- Assigned task -
Your copy of the listing should match it exactly, only without pictures.

Data provided: Begin

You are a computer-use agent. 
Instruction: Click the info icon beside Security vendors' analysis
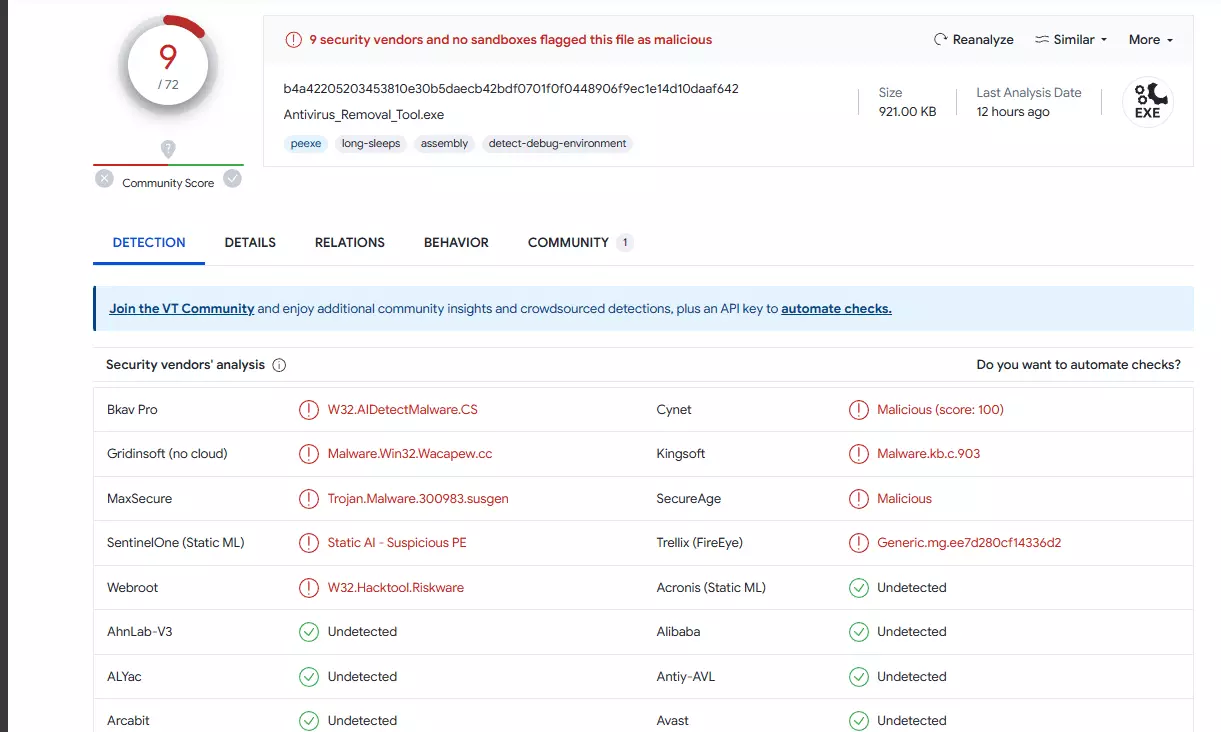(x=279, y=366)
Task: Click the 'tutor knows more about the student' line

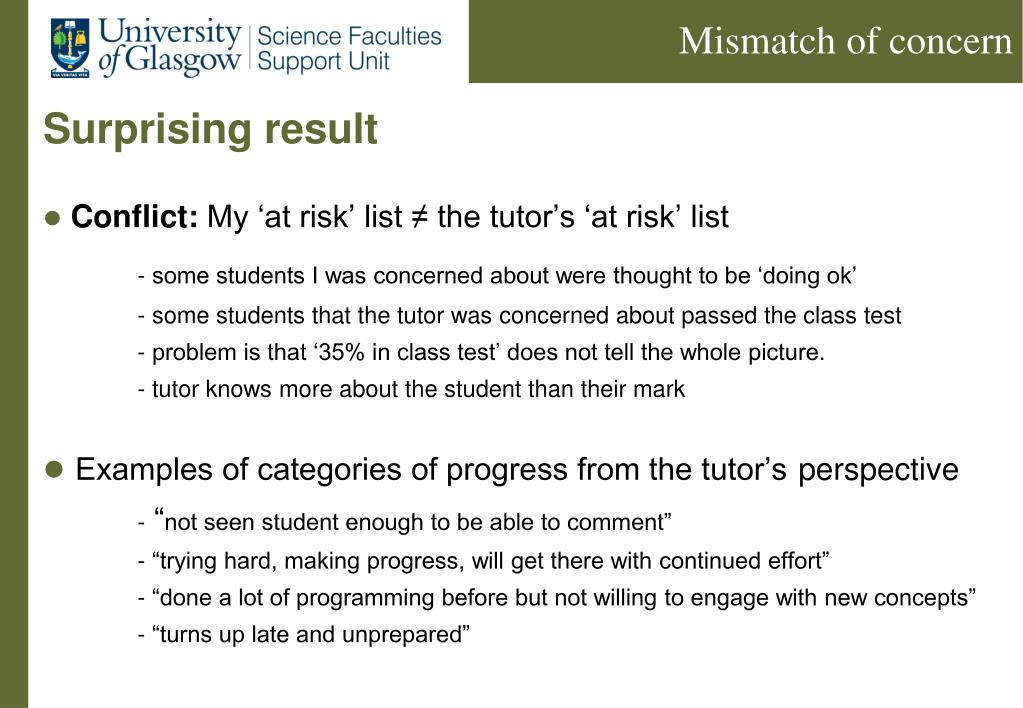Action: [411, 389]
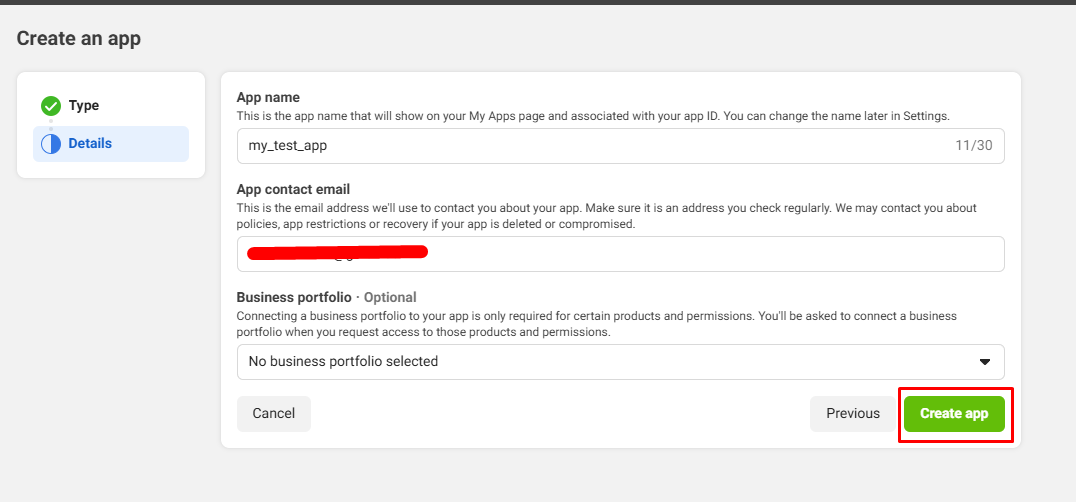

Data provided: End

- Answer space -
You are a computer-use agent. 
Instruction: Click the info icon beside Security vendors' analysis
(x=279, y=366)
Task: Click the 'tutor knows more about the student' line

Action: [411, 389]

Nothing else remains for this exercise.